Толпа зашевелилась. Многим понятны слова старика.
Нилка лежал на животе. Руки раскинуты. Правая – ладонью кверху, изрезанная. Хватался за шашку. Голова без шапки, как бы прислушиваясь, припала ухом к земле. Глубокая рана, теперь уже замерзшая – от левого уха к правому плечу. Шашка перерубила позвоночник.
В толпе переговаривались.
– Мастер рубанул мужика.
– Когда все это кончится?
– Ироды.
– По делам вору и мука.
Расходились группами. Богатые шли с богатыми, косились на тех, что победнее: все они в лес смотрят, волки.
Из тесных зимовьев говорили по-другому:
– Молодец Осип. Не испугался. Нагнал белым холоду. И жену увез у них из-под носа.
Ночью вместе со Смолиным ушли несколько парней. Ушел с партизанами и младший брат Темникова. Мурашев, увидев в толпе Федьку с друзьями, не удержался, сказал:
– А вы здесь еще?
После обеда на заимку нагрянули японцы.
– Ищи ветра в поле, – сказала мать Степанки, Костишна, глядя на солдат, неподвижно сидящих в санях.
– Они думают, что Оська дурак. Станет их здесь ждать.
Переночевав, японцы уехали в Караульный. Зачем приезжали – так и осталось для всех загадкой.
Парни дождались своего часа: завтра Петр Пинигин за сеном поедет в Дальнюю падь. Не зря падь называется Дальняя – далеко. Место глухое, лучше для серьезного разговора не найдешь. Люди там появляются редко; так что без свидетелей встреча будет.
Правда, одно смущало: Пинигина после разговора можно в овражек, в снег сунуть, а сани, лошадей куда денешь? Но Федька знал, что это дело плевое: из Дальней он сразу же за Аргунь махнет, в бакалейки. Там у него есть знакомцы, которые с большой радостью купят и лошадей, и сбрую, и сани. И будут молчать.
Утром Северька и Лучка – каждый на своих санях – выехали за сеном. За последними землянками встретили Федьку.
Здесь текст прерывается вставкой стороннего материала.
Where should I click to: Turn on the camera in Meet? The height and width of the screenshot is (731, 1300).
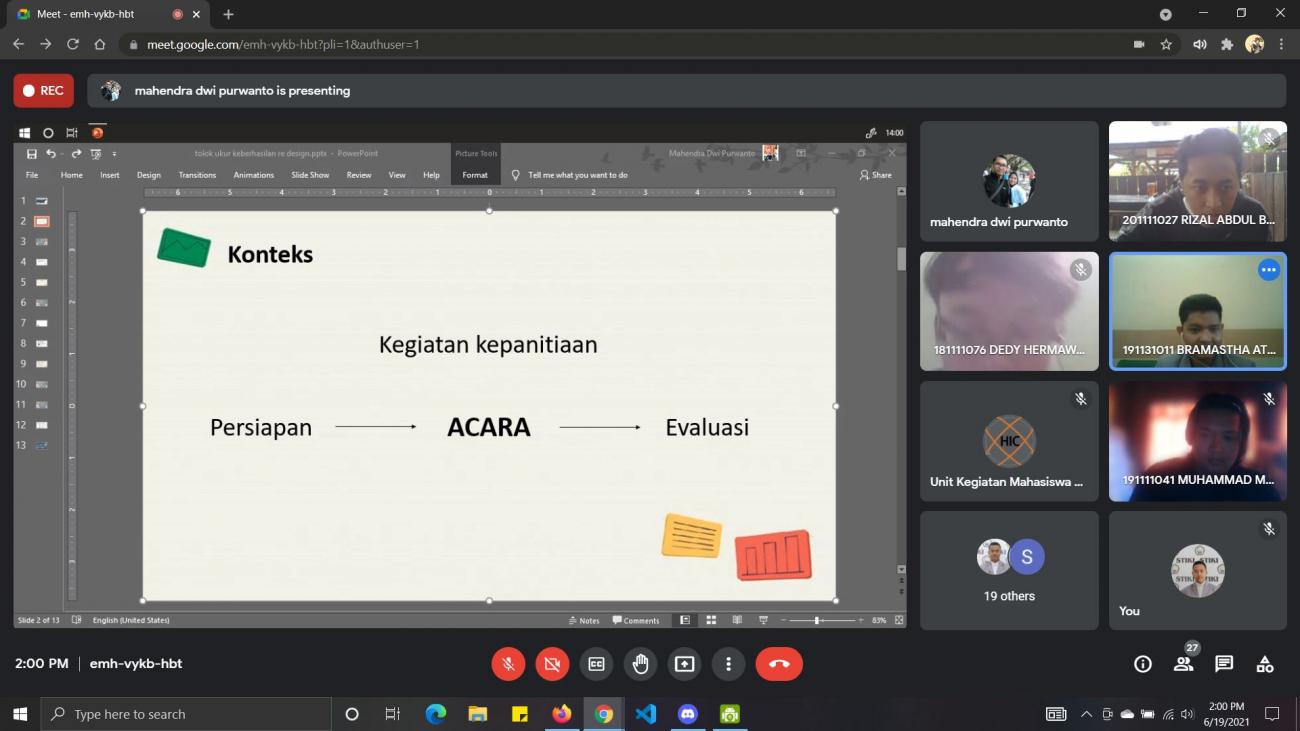pyautogui.click(x=552, y=664)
– Уехал уже, – сообщил он радостно. – Видите след? От самого пинигиновского зимовья идет.
Парни сели в одни сани, Лучкиного коня пустили на короткой привязи.
– Берданку взял?
Северька достал из-под соломы старую берданку, Клацнул затвором.
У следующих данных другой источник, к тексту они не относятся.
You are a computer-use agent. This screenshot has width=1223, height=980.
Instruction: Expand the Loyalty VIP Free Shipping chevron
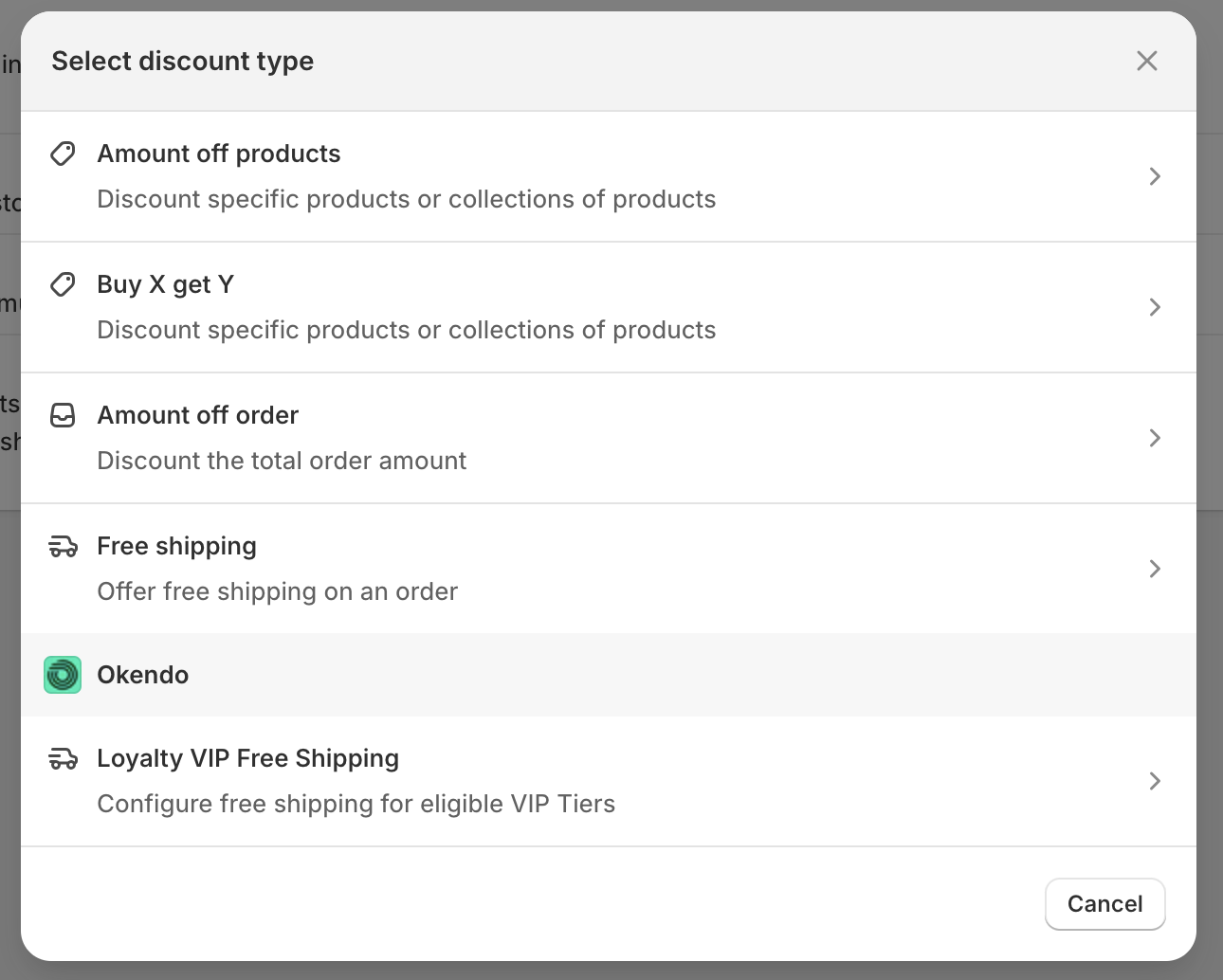coord(1155,781)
– Зарядов только мало. Два.
– Хватит. Хватит, Лучка?
Лучка сегодня серьезный какой-то. Не улыбнется.
Санный след уводит все дальше и дальше в сопки.
Где-то там, в конце следа, – человек. И скоро этот след оборвется. Оборвутся не две бороздки, оставленные полозьями саней, а человеческая жизнь. И по этой жизни бежит сейчас Северькин конь, с каждым мгновением отсекая от нее коваными копытами маленькие кусочки.